The acceleration and associated deceleration of the space ship was sufficiently great that it applied a force on the floor of its external domes either in or against the direction of the ship's motion that was roughly the equivalent to that exerted by a small planetoid like Pluto or Orcus. As Paul had never visited such places and wasn't intending ever to do so, this was the nearest to low gravity he'd so far experienced. The view from the Byzantium's domes was actually less rather than more interesting than the view from outside Godwin where he'd at least had the opportunity to appreciate the true shape of the world in which he lived. All the view from here confirmed was what he already knew. And this was that the space ship was an awfully long way from anywhere else. That included the Sun which was still not much more than just the brightest star in the sky.
The space ship had several stops on its journey, although they weren't exactly stops in the sense that the space ship came to a dead halt. That would require a huge and costly expenditure in energy. In fact, large space vehicles very rarely ever came to a halt anywhere during their working life. The nearest equivalent was to orbit around a satellite and, only then, at a very safe distance.
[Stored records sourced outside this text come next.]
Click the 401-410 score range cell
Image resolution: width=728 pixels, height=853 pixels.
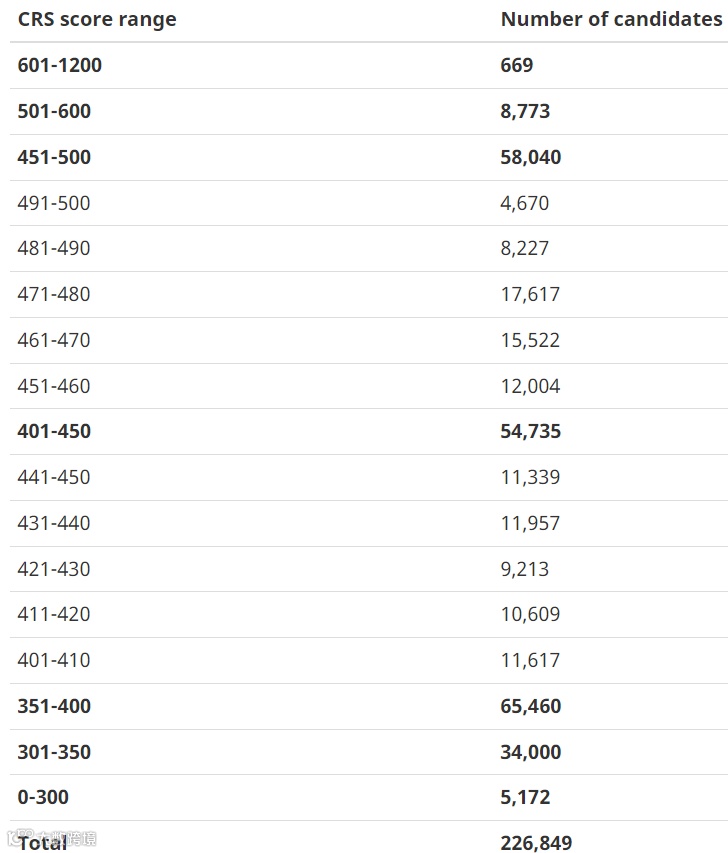54,660
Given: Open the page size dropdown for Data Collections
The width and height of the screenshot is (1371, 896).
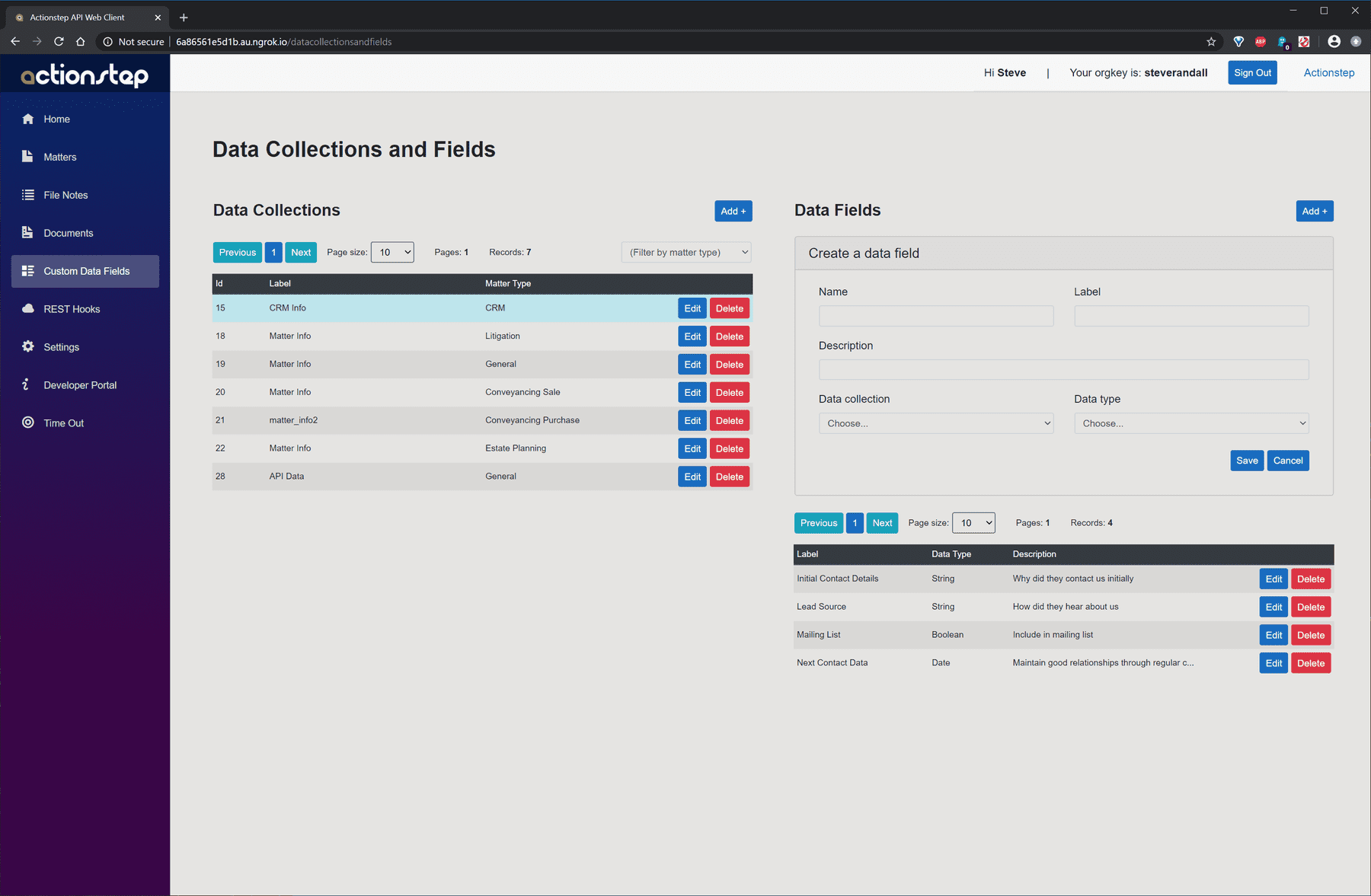Looking at the screenshot, I should point(392,252).
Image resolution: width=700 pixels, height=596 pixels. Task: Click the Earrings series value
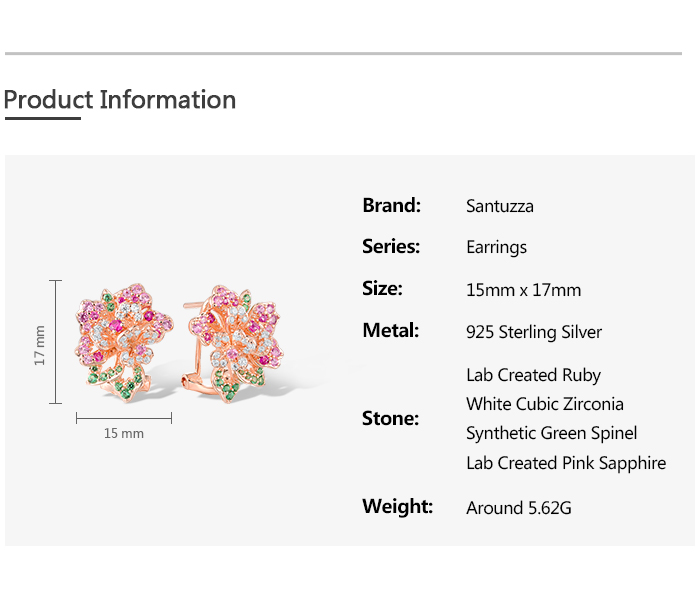(496, 248)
Paul had missed most of these stops as he was still recovering from the agony of his regenerative treatment, but there was one last such before the Byzantium settled into orbit around the Ecstasy colony. Disappointingly, this was at one of the many refuelling depots scattered about the Kuiper Belt whose existence was entirely dependent on the presence of space ships like the Byzantium. This wasn't going to be as exciting or interesting as the brief sling-shot orbit around the
Quaoar
planetoid or the wealthy colony of the Krishna Republic. All that would happen was that the space ship would slow down as it passed through the huge hole inside the doughnut ring of a colony that housed barely ten thousand people. This was somewhat less than Godwin's population of a million or the much more extensive Krishna Republic's ten million.